The steps I have followed :

sudo ceph orch daemon add osd node1:device

 

  1. For the setup I have followed the steps mentioned in :
    https://ralph.blog.imixs.com/2020/04/14/ceph-octopus-running-on-debian-buster/

 

  1. To make sure it is not facing ssh errors and  host is reachable I have tried the following commands:
    cephadm shell -- ceph config-key get mgr/cephadm/ssh_identity_key > key
    cephadm shell -- ceph cephadm get-ssh-config > config
    ssh -F config -i key root@hostname

              I am able to connect to the host as root.

 

  1. Then I have tired collecting the log information
    1. Command : sudo cephadm logs --fsid e236062e-96ad-11ea-bedb-5254002e4127 --name osd
      Result :
      Traceback (most recent call last):
      File "/usr/sbin/cephadm", line 4282, in <module>
      r = args.func()
      File "/usr/sbin/cephadm", line 921, in _infer_fsid
      return func()
      File "/usr/sbin/cephadm", line 2689, in command_logs
      (daemon_type, daemon_id) = args.name.split('.', 1)
      ValueError: not enough values to unpack (expected 2, got 1)
    2. Commad : sudo ceph log last cephadm
       

Result :

 

INFO:cephadm:Verifying port 9100 ...

 WARNING:cephadm:Cannot bind to IP 0.0.0.0 port 9100: [Errno 98] Address already in use

 ERROR: TCP Port(s) '9100' required for node-exporter is already in use

 Traceback (most recent call last):

File "/usr/share/ceph/mgr/cephadm/module.py", line 1638, in _run_cephadm

code, '\n'.join(err)))

 RuntimeError: cephadm exited with an error code: 1, stderr:INFO:cephadm:Deploying daemon node-exporter.ceph-mon ...

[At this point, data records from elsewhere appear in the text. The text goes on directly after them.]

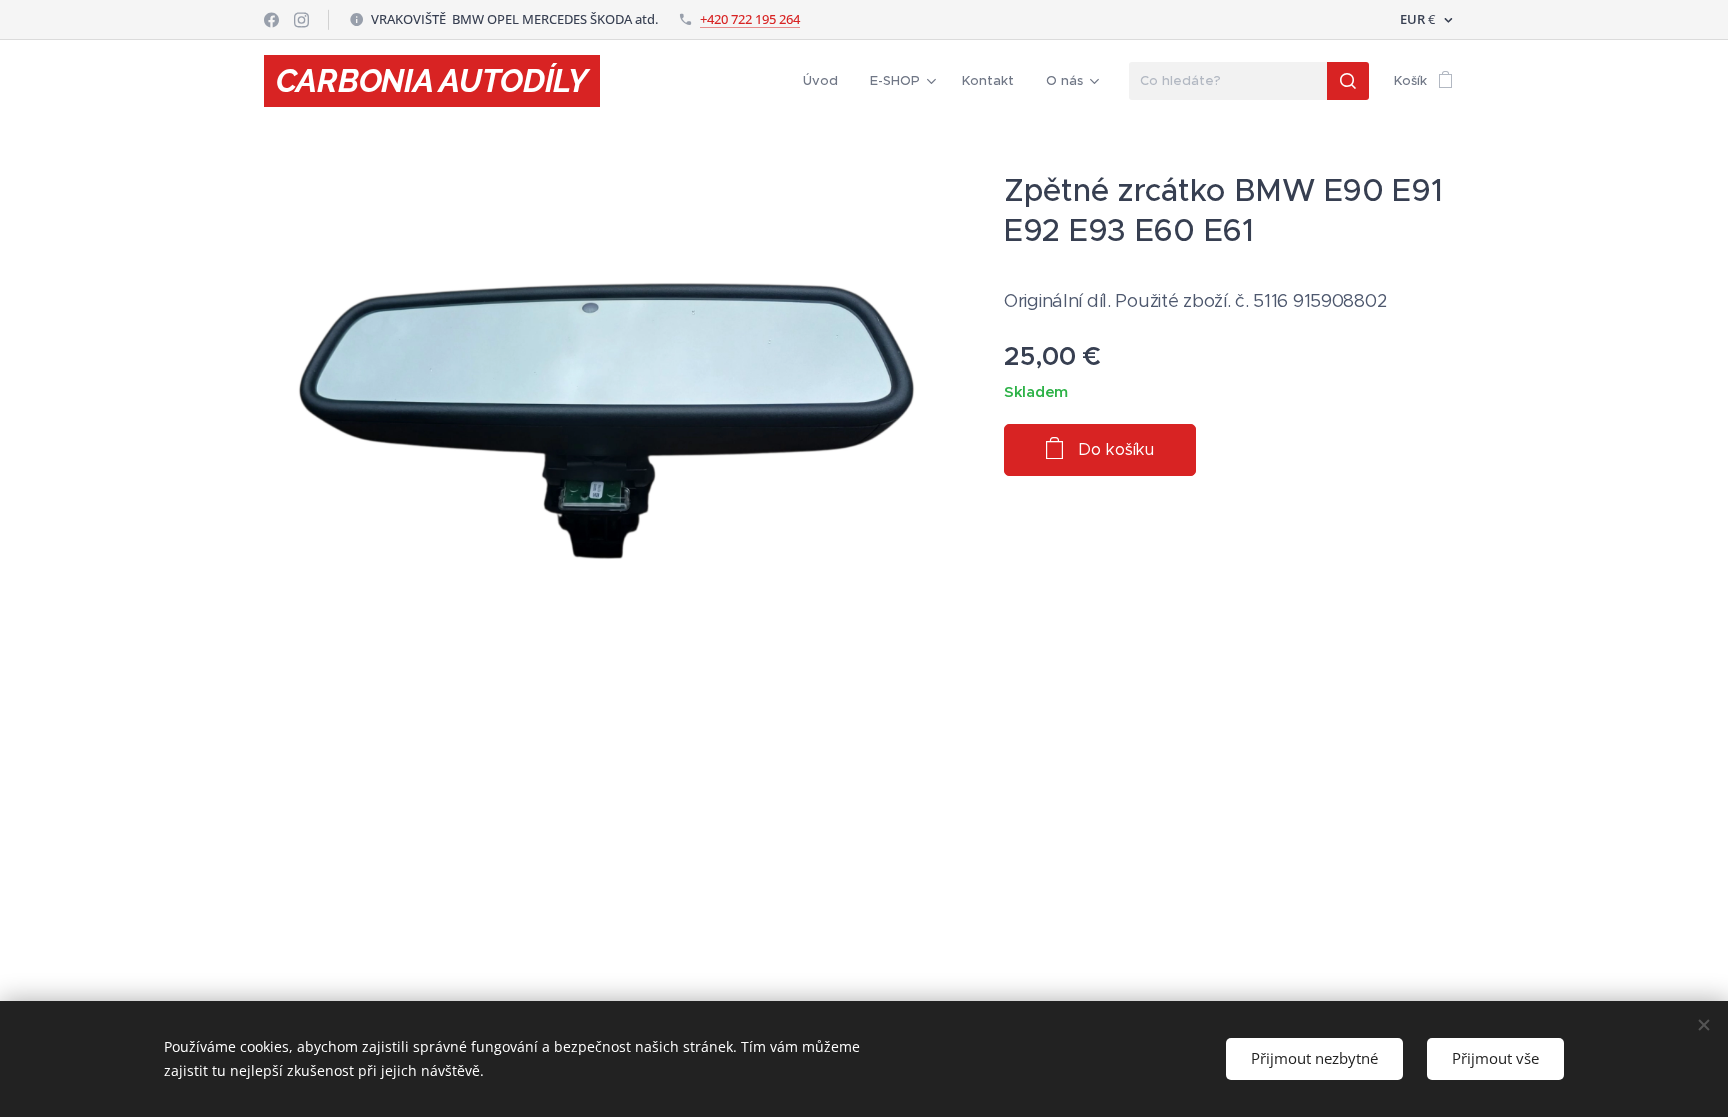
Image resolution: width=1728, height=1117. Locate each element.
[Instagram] (301, 20)
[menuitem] (826, 81)
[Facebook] (271, 20)
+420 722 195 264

 INFO:cephadm:Verifying port 9100 ...

 WARNING:cephadm:Cannot bind to IP 0.0.0.0 port 9100: [Errno 98] Address already in use

 ERROR: TCP Port(s) '9100' required for node-exporter is already in use

 2020-05-15T13:33:46.966159+0000 mgr.ceph-mgr.dixgvy (mgr.14161) 678 : cephadm [WRN] Failed to apply node-exporter spec ServiceSpec(

{'placement': PlacementSpec(host_pattern='*'), 'service_type': 'node-exporter', 'service_id': None, 'unmanaged': False}

): cephadm exited with an error code: 1, stderr:INFO:cephadm:Deploying daemon node-exporter.ceph-mon ...

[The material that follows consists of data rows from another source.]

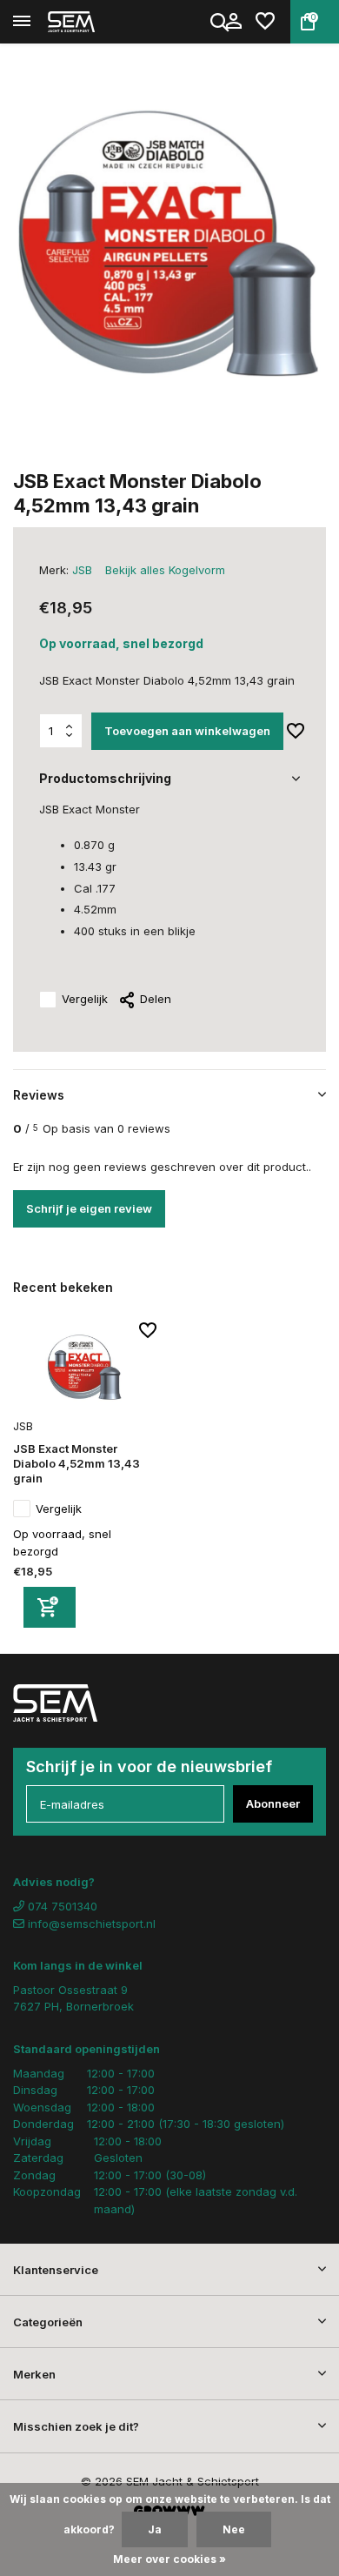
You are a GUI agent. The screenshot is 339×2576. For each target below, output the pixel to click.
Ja (155, 2529)
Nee (234, 2529)
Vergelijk (85, 999)
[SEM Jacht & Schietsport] (92, 21)
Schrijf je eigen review (89, 1208)
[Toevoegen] (49, 1607)
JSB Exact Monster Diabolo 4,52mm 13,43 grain (76, 1463)
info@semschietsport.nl (92, 1923)
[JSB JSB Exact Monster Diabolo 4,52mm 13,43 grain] (84, 1367)
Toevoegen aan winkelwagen (187, 731)
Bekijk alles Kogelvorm (165, 570)
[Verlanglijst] (265, 21)
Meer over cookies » (169, 2559)
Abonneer (273, 1803)
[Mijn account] (233, 21)
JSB (82, 570)
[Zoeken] (220, 21)
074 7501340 (60, 1906)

 INFO:cephadm:Verifying port 9100 ...

 WARNING:cephadm:Cannot bind to IP 0.0.0.0 port 9100: [Errno 98] Address already in use

 ERROR: TCP Port(s) '9100' required for node-exporter is already in use

 

 

But I am not able to infer from these log information. Can you please help me with the issue.